18 марта 1950 96. Весна, или Тонкость соблазнаСама запечатленность, удвоенная тонкостью соблазна, Весна уже одолела смерть и уронила первые капли своей зеленой крови. «Украшенное лентами и тканями ярких цветов, — пишет Фрэзер о первобытных обрядах встречи весны в „Золотой ветви“, — воздетое на длинном шесте изображение смерти с песнями и криками приносят на самое высокое место в округе, где снимают с него праздничные наряды и скатывают чучело с холма. Одна из девушек надевает сброшенные одежды, и процессия следом за ней возвращается в селение. В некоторых местах чучело закапывают в землю на краю поля, которое пользуется дурной славой, в других — бросают в реку». У нас весна — тоже ключевое событие года, но одолевает она не смерть, а ту мгновенную заминку, пока ее дух еще медлит в разлапой листве и прозрачных сумерках. В окружении вечной Весны наша, главная, начинается с выкрутасов ушастого зверька, когда стекло разводит на полу веранды попугайчатую призматическую чащу. Говорливые птицы-свечки снова ныряют в очаг, из которого брызнули; колибри, вдохнув медвяный пестиковый настой, разлетаются в клочья, но торжественный и гордый дух воды гонит волну за волной, перебеляя письмена, запечатленные в глубинах.
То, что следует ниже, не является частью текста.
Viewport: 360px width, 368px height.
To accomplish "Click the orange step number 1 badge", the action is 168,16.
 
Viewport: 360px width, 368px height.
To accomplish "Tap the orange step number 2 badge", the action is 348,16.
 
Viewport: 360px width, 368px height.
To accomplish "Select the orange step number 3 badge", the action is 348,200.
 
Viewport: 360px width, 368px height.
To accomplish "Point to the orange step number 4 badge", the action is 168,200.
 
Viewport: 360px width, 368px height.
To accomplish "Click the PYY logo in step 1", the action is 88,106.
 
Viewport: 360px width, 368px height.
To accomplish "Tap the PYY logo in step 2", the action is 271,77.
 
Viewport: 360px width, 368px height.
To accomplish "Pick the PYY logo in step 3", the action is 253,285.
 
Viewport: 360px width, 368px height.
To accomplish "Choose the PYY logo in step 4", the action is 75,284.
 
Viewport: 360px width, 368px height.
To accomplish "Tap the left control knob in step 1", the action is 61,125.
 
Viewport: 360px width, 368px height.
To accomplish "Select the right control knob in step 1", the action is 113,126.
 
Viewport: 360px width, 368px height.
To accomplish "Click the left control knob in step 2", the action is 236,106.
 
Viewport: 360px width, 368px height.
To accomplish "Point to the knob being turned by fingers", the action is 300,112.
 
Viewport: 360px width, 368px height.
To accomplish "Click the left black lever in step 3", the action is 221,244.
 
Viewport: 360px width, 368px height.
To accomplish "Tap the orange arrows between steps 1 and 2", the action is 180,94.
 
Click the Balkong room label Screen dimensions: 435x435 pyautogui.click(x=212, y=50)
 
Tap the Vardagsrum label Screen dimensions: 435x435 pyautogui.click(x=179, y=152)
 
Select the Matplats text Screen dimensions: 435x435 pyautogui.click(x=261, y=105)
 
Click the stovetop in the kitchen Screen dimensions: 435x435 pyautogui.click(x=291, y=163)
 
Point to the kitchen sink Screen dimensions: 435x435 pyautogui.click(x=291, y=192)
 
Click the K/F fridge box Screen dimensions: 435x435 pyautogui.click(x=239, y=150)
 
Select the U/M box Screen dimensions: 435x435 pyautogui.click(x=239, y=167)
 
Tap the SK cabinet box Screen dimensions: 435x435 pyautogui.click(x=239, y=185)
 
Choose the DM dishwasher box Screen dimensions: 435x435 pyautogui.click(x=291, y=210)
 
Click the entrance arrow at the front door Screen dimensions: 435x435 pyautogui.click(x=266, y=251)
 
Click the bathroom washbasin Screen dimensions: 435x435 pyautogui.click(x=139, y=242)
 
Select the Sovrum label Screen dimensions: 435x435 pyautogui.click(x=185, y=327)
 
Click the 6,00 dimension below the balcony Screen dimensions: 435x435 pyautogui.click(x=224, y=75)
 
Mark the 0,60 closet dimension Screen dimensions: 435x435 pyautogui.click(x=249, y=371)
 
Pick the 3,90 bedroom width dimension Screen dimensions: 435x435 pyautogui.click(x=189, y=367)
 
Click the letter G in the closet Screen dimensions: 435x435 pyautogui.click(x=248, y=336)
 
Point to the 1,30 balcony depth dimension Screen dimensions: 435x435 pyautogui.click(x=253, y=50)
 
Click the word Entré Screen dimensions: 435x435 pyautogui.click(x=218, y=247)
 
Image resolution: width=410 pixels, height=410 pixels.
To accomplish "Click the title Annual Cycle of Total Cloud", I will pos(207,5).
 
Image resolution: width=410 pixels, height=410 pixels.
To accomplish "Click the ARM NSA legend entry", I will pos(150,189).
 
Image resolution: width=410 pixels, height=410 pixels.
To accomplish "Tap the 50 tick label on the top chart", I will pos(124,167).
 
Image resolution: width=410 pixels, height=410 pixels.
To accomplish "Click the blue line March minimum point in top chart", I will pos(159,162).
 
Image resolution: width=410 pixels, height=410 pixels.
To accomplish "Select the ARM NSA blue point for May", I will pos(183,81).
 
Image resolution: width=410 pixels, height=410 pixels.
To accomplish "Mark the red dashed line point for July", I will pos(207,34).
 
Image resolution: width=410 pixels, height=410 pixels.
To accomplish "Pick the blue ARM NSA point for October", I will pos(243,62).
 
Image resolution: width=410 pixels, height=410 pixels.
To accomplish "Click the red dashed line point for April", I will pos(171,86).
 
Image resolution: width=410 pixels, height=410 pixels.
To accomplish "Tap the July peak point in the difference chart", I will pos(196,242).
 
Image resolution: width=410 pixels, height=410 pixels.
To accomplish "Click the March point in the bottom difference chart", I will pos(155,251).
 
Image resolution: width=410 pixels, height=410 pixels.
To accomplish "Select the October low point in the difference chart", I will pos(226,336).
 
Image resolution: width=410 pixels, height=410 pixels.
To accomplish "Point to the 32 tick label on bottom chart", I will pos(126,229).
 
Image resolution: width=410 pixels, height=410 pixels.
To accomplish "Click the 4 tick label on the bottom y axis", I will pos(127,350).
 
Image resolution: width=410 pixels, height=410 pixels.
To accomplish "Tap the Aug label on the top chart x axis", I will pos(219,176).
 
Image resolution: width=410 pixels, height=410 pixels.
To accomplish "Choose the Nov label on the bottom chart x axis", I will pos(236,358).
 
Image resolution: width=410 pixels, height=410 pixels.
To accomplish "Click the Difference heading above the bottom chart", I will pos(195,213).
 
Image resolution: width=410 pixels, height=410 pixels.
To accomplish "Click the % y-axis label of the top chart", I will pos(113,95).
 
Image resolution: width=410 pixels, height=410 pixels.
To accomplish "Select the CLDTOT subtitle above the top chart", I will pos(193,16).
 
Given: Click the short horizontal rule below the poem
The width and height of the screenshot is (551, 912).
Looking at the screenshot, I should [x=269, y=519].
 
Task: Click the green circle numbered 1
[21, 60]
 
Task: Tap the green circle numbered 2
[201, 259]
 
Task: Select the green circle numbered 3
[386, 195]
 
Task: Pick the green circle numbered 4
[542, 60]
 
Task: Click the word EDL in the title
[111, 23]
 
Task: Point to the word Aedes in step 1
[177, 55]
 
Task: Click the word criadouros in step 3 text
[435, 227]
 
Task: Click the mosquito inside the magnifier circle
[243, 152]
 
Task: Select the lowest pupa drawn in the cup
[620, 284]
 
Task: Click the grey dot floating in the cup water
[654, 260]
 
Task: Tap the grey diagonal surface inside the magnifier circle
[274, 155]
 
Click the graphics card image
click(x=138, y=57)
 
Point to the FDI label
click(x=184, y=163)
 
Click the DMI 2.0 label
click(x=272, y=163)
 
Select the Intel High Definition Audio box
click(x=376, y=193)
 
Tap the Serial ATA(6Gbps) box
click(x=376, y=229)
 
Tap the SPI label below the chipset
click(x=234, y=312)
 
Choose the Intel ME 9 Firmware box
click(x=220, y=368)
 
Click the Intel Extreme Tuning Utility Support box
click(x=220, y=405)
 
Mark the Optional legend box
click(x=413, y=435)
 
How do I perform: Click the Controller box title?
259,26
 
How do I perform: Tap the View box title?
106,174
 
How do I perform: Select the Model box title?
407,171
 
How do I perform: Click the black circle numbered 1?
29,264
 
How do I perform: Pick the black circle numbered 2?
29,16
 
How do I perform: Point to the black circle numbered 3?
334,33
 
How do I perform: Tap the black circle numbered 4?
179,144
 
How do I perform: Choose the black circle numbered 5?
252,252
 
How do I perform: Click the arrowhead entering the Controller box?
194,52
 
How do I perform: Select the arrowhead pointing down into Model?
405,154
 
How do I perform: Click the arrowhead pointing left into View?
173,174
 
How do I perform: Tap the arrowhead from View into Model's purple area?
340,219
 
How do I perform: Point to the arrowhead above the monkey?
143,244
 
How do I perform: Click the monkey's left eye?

И все же какая досада для жителя тропиков — видеть, что Весна в его краю, хлынув поверх классических и непоколебимых времен года, захлестнула своими масштабами и светляками весь круг календаря! Снова с ужасом видеть, как, почти не отличимое от любой другой поры, приходит это главное событие года, разглаживая на листе поблекшую было жилку или восстанавливая чуть усохшую купу в ее идеальном древесном великолепии… Природа у нас возвращается и разворачивается в приметах, которые глушат и слепят, в огнях, испепеляющих и рушащих любые препоны.
Посмотрите для сравнения на Jardin d’Amour[93]{504}, украсивший одну из рукописей Библиотеки Арсенала{505}. Листья и воды, башни и родники как будто сжались, уступая место разговору об Эроте и Венере Анадиомене. Сменяются века, но природа все так же съеживается и умаляется, чтобы не помешать длящейся беседе. А теперь взгляните на почти бодлеровские Lux, calme et volupté[94]{506}, где чувственная умудренность Анри Матисса обобщает и возвышает натуру, чтобы над природой, уменьшенной до сценического задника, царили влюбленные пары и хоры победоносной страсти.
И только у нас в тропиках главный герой — именно природа. Непомерная и вездесущая, она прорывает страницы наших романов. Природе у нас нет дела ни до беседы, ни до часов любви. Наша природа наслаждается горделивым чувством — видеть в человеке еще одну разновидность дерева.